## Passage provided
--- START ---

Three entry points (do not conflate)

File	Purpose	Lifecycle
`app_minimal.py`	Minimal baseline Gradio UI — what the HF Space currently serves. Whisper → LLM → MMS-TTS with dialect-pinned prompts + curated phrasebook short-circuit + RAG few-shot on miss + per-turn JSONL telemetry. Tabs: Voice / Text, each with split translation (phrasebook, automatic) and reply (LLM, on demand).	`python app_minimal.py`
`app.py`	Full production Gradio UI (not currently served on the Space). Single-file (~99 KB) by design. Tabs: Conversation / Teaching / Knowledge Base / Self-Teaching.	`python app.py`
`app_lab.py`	Experimental Gradio UI for prototyping (e.g. `CuriosityEngine`) before folding into `app.py`.	`python app_lab.py`
`src/api/app.py`	FastAPI service — loads Whisper once, registers `bam`/`ful` adapters via `AdapterManager`, preloads `bam`, attaches `Transcriber` + `SensorBridge` to `app.state`.	`python scripts/run_server.py`

Repository layout

app.py                         # Gradio (production, HF Spaces)
app_lab.py                     # Gradio (experimental)
requirements.txt               # Spaces runtime — do NOT pin torch/torchaudio
packages.txt                   # apt deps (ffmpeg)
configs/
  base_config.yaml             # shared settings
  api_config.yaml              # FastAPI-specific
  lora_bambara.yaml            # Bambara LoRA hyperparams
  lora_fula.yaml               # Fula LoRA hyperparams
data/
  phrases/                     # RapidFuzz shortcut phrase JSONs per language
  vocabulary.jsonl             # local mirror of the HF Hub memory dataset
docs/
  roadmap_2026-04.md           # full architectural walkthrough + action plan
  baseline_rebuild.md          # parallel minimal-track plan (non-destructive)
  notebook_collaboration.md    # Kaggle push/pull workflow for contributors
  kaggle_mcp_setup.md          # optional Kaggle MCP for Claude Desktop
notebooks/
  kaggle_master_trainer/       # -> oussow/kaggle-master-trainer (LoRA fine-tune)

--- END ---

## Required action
According to the repository notes, why is there a separate `app_lab.py` alongside the production `app.py`? Answer in one to three sentences. The entries that follow have no connection to the repository notes.

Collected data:
--- START ---

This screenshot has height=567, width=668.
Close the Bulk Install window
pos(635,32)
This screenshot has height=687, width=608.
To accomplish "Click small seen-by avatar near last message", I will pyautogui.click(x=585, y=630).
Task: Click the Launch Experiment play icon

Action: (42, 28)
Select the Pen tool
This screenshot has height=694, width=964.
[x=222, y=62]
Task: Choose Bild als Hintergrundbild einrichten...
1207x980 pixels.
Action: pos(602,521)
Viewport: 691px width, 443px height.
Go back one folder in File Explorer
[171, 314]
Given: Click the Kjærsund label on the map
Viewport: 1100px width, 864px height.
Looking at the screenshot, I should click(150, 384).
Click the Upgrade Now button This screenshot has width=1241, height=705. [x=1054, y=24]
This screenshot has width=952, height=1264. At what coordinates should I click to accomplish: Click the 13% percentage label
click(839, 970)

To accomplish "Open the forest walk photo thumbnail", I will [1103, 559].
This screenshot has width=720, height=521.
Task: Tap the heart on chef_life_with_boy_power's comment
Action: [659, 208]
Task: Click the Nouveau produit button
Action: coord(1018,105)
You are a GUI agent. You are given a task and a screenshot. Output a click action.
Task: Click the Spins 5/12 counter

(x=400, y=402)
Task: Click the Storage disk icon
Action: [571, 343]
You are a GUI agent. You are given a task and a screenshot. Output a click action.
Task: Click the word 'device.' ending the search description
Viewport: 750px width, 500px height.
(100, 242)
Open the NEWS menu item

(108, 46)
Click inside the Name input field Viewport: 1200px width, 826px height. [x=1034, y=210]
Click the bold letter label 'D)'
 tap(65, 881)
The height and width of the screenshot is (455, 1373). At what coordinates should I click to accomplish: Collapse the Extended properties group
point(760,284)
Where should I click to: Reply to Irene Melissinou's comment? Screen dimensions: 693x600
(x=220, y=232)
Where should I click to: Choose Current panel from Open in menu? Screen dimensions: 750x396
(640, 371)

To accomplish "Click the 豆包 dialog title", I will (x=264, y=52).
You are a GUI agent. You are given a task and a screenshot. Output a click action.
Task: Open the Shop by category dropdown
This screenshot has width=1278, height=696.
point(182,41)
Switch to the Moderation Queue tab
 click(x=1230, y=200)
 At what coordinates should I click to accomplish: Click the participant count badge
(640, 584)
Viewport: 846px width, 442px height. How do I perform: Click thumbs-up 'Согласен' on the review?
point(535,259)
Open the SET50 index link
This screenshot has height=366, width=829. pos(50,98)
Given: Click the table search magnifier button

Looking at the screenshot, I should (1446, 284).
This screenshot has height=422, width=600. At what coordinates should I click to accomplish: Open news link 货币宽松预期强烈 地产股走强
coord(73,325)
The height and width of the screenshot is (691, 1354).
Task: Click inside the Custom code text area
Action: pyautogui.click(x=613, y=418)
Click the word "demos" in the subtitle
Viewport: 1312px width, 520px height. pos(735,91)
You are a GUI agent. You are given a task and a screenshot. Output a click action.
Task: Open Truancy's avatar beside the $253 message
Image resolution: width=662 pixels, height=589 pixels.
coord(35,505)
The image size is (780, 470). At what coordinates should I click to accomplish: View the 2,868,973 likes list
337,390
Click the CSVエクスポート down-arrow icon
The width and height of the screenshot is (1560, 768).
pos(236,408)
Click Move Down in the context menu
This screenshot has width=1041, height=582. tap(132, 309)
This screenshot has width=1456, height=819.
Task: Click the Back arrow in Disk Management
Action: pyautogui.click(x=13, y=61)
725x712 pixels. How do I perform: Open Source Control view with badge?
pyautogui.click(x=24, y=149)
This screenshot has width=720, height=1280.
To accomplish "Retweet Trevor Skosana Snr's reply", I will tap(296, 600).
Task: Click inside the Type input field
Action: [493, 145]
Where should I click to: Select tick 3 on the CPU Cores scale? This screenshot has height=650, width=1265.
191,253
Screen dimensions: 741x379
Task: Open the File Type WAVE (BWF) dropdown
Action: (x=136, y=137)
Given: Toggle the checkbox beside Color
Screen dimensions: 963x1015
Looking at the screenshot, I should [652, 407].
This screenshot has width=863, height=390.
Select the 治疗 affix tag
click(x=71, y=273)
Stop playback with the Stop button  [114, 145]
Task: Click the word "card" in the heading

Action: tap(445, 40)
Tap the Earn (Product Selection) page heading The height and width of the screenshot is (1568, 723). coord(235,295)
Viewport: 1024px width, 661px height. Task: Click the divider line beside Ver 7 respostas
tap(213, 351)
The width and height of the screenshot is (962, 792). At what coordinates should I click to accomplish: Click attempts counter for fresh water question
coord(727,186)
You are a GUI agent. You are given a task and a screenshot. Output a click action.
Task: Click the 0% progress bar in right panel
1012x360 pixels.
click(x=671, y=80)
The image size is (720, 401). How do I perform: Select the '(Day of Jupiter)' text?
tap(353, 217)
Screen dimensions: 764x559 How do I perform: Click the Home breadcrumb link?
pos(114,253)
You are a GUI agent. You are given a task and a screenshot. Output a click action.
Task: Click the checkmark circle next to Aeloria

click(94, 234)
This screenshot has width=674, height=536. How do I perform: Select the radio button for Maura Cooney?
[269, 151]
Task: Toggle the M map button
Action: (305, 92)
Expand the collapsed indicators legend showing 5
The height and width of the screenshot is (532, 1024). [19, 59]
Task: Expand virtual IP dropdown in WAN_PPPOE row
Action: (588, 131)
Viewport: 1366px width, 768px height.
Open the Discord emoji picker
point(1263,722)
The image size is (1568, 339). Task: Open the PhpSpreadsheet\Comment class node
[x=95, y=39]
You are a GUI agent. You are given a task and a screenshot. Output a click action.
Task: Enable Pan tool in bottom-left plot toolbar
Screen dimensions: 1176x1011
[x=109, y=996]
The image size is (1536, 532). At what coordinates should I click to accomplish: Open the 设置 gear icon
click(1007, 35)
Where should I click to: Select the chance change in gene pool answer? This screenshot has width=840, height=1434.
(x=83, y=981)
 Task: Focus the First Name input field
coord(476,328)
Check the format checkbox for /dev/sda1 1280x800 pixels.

--- END ---

## Solution to the problem
`app_lab.py` is an experimental Gradio UI for prototyping features, such as `CuriosityEngine`, before they are folded into `app.py`.